-------- Exercise inputs

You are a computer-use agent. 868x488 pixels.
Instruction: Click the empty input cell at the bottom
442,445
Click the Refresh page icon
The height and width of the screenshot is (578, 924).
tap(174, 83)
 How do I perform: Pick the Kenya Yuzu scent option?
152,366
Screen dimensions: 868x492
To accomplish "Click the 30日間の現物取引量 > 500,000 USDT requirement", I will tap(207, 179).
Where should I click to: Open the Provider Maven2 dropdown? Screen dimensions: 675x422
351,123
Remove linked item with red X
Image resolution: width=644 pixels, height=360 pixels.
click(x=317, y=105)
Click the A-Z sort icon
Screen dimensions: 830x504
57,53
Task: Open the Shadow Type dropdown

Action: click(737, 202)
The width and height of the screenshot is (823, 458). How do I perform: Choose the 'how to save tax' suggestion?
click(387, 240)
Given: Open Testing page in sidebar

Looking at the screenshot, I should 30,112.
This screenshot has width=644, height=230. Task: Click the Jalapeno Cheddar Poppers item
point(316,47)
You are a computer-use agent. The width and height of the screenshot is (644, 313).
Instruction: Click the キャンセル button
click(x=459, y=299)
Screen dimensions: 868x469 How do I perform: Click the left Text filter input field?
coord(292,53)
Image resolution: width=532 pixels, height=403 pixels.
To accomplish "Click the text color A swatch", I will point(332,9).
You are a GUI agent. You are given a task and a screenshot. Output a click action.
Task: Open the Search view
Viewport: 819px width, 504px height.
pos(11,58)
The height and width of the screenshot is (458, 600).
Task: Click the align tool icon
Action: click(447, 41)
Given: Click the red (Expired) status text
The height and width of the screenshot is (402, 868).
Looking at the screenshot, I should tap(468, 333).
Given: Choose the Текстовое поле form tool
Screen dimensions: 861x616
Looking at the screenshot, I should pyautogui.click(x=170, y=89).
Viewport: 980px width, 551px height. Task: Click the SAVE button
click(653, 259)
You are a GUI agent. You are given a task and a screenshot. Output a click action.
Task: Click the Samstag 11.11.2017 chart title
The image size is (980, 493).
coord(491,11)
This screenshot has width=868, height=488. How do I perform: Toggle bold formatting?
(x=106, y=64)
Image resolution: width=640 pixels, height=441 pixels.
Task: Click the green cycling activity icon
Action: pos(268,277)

----------------

Task statement: Reproduce every one of the records above, swapping each instance of "How do I perform" for "How can I do". Leave everything else unchanged.

Full output:
You are a computer-use agent. 868x488 pixels.
Instruction: Click the empty input cell at the bottom
442,445
Click the Refresh page icon
The height and width of the screenshot is (578, 924).
tap(174, 83)
 How can I do: Pick the Kenya Yuzu scent option?
152,366
Screen dimensions: 868x492
To accomplish "Click the 30日間の現物取引量 > 500,000 USDT requirement", I will tap(207, 179).
Where should I click to: Open the Provider Maven2 dropdown? Screen dimensions: 675x422
351,123
Remove linked item with red X
Image resolution: width=644 pixels, height=360 pixels.
click(x=317, y=105)
Click the A-Z sort icon
Screen dimensions: 830x504
57,53
Task: Open the Shadow Type dropdown

Action: click(737, 202)
The width and height of the screenshot is (823, 458). How can I do: Choose the 'how to save tax' suggestion?
click(387, 240)
Given: Open Testing page in sidebar

Looking at the screenshot, I should 30,112.
This screenshot has width=644, height=230. Task: Click the Jalapeno Cheddar Poppers item
point(316,47)
You are a computer-use agent. The width and height of the screenshot is (644, 313).
Instruction: Click the キャンセル button
click(x=459, y=299)
Screen dimensions: 868x469 How can I do: Click the left Text filter input field?
coord(292,53)
Image resolution: width=532 pixels, height=403 pixels.
To accomplish "Click the text color A swatch", I will point(332,9).
You are a GUI agent. You are given a task and a screenshot. Output a click action.
Task: Open the Search view
Viewport: 819px width, 504px height.
pos(11,58)
The height and width of the screenshot is (458, 600).
Task: Click the align tool icon
Action: click(447, 41)
Given: Click the red (Expired) status text
The height and width of the screenshot is (402, 868).
Looking at the screenshot, I should tap(468, 333).
Given: Choose the Текстовое поле form tool
Screen dimensions: 861x616
Looking at the screenshot, I should pyautogui.click(x=170, y=89).
Viewport: 980px width, 551px height. Task: Click the SAVE button
click(653, 259)
You are a GUI agent. You are given a task and a screenshot. Output a click action.
Task: Click the Samstag 11.11.2017 chart title
The image size is (980, 493).
coord(491,11)
This screenshot has width=868, height=488. How can I do: Toggle bold formatting?
(x=106, y=64)
Image resolution: width=640 pixels, height=441 pixels.
Task: Click the green cycling activity icon
Action: pos(268,277)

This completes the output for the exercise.